I am part of the new stampede as well! I started watching the show Doomsday Preppers and just typed in doomsday preppers into google and BAM found this. I hope to learn new stuff for prepping, self defense, and new skills. I am always open to learn and share what I know .


----------



## PTAaron (Nov 8, 2012)

HoJo said:


> Same here. I actually thought this site might be an offshoot of XDTalk. While I'm not a prepper, at least not yet, there's nothing wrong with learning new things and taking advice from those who know.


Same story here 

Wife and I have been slowly getting into prepping so it seemed like a good place to visit... I'll be hanging around


----------



## Ame (Nov 12, 2012)

I'm new too.


----------



## JDE101 (Nov 9, 2012)

**GIVEN MATERIAL**
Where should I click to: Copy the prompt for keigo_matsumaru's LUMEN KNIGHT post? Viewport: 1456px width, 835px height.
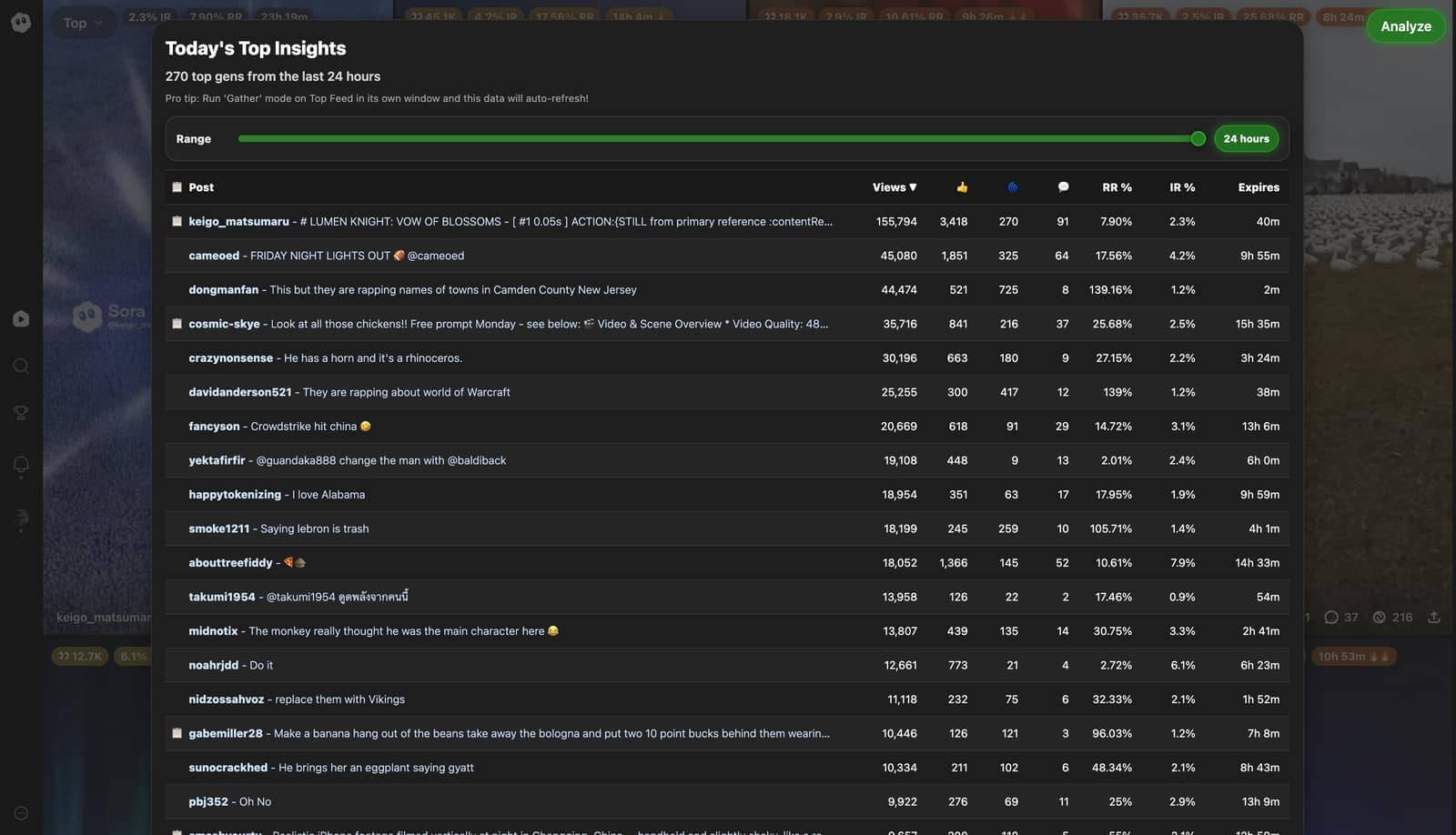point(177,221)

**REQUEST 1**
Translate this sentence from the forum thread into Spanish: "I hope to learn new stuff for prepping, self defense, and new skills."
**REQUEST 2**
In the forum thread, list every username that is followed by a date in parentheses.
**REQUEST 3**
Rewrite the part of the forum thread starting with "Wife and I have" and going on through "I'm new too.", changing "good" to "great".

**RIGHT ANSWER 1**
Espero aprender cosas nuevas sobre preparación, defensa personal y nuevas habilidades.

**RIGHT ANSWER 2**
PTAaron
Ame
JDE101

**RIGHT ANSWER 3**
Wife and I have been slowly getting into prepping so it seemed like a great place to visit... I'll be hanging around


----------



## Ame (Nov 12, 2012)

I'm new too.